The required output consists solely of the lines from the top of the listing through the line containing "Click the red", transcribed exactly.
———
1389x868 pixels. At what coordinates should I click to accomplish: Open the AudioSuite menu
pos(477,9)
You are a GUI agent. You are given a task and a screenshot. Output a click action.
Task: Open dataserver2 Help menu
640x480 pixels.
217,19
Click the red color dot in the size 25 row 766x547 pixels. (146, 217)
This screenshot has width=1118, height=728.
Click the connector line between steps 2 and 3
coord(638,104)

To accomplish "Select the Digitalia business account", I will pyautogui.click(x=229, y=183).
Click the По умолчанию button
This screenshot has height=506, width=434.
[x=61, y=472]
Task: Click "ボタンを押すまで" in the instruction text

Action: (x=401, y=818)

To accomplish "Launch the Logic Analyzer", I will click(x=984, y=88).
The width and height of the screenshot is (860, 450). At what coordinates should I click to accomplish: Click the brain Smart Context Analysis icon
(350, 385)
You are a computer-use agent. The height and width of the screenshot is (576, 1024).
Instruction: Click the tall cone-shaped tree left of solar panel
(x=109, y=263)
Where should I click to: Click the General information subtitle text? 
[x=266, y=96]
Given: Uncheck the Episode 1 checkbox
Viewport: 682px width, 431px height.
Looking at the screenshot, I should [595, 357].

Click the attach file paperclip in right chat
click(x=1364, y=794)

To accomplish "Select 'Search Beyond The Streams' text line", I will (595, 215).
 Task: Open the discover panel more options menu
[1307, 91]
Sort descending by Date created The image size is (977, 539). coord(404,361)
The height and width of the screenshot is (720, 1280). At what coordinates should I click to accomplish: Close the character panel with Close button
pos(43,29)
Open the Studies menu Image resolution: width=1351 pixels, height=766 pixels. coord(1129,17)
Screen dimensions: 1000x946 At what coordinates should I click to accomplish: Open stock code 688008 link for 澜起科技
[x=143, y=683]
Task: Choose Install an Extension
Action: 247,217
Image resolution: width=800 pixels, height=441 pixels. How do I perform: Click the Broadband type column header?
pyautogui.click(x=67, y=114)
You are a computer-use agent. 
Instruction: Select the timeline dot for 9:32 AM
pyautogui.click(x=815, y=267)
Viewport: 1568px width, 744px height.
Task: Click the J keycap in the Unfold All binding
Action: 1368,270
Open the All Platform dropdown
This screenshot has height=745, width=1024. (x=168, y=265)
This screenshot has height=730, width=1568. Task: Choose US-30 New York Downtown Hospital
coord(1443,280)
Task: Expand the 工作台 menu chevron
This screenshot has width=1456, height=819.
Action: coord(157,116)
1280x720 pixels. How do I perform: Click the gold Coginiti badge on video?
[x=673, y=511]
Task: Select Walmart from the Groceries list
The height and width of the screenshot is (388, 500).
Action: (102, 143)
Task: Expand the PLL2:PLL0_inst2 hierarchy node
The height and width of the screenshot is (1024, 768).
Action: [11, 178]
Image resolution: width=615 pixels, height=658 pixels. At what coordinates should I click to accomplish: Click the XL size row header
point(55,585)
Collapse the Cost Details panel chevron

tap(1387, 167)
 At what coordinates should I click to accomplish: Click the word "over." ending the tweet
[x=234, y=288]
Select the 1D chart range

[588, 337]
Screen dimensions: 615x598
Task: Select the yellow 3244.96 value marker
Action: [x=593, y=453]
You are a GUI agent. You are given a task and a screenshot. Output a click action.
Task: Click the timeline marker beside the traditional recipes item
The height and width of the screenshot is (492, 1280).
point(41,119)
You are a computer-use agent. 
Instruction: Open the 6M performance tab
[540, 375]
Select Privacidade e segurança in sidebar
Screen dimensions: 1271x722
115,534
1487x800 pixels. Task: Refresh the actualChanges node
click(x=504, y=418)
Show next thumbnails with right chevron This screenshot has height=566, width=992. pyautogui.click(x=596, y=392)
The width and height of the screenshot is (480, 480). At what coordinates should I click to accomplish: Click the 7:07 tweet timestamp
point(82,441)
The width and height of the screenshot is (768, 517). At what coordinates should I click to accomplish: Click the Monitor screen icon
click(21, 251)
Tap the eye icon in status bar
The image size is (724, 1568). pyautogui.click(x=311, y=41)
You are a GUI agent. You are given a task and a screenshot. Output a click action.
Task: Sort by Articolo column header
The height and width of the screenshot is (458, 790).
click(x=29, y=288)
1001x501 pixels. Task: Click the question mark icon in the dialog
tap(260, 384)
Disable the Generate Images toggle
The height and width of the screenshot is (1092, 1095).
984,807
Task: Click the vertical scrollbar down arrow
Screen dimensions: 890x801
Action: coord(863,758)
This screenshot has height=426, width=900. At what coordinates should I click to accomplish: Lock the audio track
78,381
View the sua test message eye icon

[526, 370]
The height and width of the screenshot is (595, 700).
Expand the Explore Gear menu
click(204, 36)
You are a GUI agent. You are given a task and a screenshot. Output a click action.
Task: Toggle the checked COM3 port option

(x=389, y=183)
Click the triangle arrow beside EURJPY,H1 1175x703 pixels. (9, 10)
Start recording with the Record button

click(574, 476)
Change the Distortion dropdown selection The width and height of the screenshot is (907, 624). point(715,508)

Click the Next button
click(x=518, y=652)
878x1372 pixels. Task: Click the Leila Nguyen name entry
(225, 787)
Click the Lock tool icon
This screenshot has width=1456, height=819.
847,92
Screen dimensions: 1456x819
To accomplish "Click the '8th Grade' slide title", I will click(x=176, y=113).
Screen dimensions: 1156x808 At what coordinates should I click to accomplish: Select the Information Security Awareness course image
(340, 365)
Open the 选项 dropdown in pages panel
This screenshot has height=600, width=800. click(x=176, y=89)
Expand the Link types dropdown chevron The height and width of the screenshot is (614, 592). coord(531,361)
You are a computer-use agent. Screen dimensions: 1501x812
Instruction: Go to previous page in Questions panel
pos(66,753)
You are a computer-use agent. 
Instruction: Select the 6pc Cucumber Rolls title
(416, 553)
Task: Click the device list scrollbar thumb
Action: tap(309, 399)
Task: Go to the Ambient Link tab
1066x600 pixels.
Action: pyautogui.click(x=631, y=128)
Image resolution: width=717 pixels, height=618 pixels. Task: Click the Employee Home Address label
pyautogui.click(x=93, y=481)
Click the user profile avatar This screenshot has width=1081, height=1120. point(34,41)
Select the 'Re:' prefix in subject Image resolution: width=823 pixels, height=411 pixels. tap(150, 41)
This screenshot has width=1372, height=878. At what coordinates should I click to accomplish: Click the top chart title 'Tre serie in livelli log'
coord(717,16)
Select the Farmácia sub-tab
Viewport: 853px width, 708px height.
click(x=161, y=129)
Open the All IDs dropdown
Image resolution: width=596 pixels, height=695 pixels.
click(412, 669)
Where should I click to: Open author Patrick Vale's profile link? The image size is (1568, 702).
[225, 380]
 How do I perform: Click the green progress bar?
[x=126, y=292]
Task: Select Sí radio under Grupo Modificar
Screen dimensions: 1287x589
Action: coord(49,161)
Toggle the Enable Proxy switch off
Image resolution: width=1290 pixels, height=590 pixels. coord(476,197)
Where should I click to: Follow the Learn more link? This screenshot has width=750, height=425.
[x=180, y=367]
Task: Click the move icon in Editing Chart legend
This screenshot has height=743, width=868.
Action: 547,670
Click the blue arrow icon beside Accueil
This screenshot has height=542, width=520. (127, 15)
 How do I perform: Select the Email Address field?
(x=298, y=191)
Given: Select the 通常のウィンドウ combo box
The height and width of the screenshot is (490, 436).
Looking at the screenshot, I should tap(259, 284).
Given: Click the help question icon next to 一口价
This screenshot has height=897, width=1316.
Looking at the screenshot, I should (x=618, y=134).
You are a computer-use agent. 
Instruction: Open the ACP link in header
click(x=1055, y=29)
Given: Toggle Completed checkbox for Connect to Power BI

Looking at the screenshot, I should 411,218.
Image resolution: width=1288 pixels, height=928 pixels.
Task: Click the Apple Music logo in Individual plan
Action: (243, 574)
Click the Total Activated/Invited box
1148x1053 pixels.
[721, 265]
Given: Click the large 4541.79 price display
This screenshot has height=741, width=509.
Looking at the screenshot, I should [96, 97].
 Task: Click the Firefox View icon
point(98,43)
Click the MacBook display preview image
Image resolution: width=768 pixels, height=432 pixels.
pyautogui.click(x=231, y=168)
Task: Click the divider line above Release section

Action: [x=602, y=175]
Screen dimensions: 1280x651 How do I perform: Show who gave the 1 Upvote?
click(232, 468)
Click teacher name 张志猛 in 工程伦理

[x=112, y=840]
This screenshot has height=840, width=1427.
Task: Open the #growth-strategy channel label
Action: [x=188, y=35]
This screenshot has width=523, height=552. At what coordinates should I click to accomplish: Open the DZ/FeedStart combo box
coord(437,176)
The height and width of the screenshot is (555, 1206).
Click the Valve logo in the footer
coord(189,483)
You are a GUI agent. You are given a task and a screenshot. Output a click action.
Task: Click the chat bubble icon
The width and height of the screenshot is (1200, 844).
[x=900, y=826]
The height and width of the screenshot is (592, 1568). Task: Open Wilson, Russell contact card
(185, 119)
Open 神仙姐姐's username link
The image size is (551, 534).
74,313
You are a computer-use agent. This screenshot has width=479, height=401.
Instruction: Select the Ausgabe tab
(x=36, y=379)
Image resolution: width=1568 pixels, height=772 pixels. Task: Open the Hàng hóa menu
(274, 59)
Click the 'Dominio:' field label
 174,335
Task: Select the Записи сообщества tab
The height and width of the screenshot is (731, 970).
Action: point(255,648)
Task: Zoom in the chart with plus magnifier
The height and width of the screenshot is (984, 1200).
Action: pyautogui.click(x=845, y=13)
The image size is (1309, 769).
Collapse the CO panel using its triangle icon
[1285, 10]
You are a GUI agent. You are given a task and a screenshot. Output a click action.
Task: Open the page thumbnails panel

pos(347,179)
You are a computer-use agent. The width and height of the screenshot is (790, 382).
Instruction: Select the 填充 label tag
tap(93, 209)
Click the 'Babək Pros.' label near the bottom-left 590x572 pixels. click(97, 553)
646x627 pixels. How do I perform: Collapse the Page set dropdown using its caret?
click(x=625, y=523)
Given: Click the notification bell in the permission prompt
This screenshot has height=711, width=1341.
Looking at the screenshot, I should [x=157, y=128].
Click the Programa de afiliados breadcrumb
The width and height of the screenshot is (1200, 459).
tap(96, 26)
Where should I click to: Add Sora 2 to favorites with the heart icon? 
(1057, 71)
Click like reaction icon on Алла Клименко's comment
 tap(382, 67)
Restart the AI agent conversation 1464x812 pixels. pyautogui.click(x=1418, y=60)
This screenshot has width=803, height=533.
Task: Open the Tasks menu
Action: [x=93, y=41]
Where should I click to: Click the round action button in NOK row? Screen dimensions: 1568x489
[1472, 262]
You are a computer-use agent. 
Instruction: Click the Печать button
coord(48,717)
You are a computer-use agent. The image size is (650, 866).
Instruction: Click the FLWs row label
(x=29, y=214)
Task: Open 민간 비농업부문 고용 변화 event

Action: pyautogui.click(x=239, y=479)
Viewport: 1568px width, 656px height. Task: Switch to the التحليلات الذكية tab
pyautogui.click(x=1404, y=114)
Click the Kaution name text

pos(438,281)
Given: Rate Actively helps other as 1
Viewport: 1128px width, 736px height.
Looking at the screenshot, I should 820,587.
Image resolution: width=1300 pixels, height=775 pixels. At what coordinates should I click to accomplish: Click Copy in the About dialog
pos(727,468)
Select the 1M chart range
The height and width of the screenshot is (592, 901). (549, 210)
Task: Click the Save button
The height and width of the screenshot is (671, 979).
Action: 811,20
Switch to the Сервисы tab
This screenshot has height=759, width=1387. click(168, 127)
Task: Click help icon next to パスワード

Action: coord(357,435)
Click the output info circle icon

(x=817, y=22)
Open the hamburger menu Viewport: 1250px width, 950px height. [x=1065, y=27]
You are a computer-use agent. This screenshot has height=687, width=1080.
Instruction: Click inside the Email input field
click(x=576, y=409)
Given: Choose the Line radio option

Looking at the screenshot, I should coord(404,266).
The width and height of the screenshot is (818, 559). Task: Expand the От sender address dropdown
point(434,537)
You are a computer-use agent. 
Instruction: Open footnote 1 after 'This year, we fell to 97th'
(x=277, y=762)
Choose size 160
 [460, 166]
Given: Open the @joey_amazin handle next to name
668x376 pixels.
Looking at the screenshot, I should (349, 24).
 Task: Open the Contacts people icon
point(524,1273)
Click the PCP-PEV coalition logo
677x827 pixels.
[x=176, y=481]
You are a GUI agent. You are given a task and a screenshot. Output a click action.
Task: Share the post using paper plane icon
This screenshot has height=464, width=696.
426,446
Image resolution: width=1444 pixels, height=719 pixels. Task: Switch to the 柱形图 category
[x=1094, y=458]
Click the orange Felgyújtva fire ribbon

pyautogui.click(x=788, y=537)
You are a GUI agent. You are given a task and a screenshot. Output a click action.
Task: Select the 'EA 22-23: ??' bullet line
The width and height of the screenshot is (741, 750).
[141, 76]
———
## Response to the exercise
1389x868 pixels. At what coordinates should I click to accomplish: Open the AudioSuite menu
pos(477,9)
You are a GUI agent. You are given a task and a screenshot. Output a click action.
Task: Open dataserver2 Help menu
640x480 pixels.
217,19
Click the red color dot in the size 25 row 766x547 pixels. (146, 217)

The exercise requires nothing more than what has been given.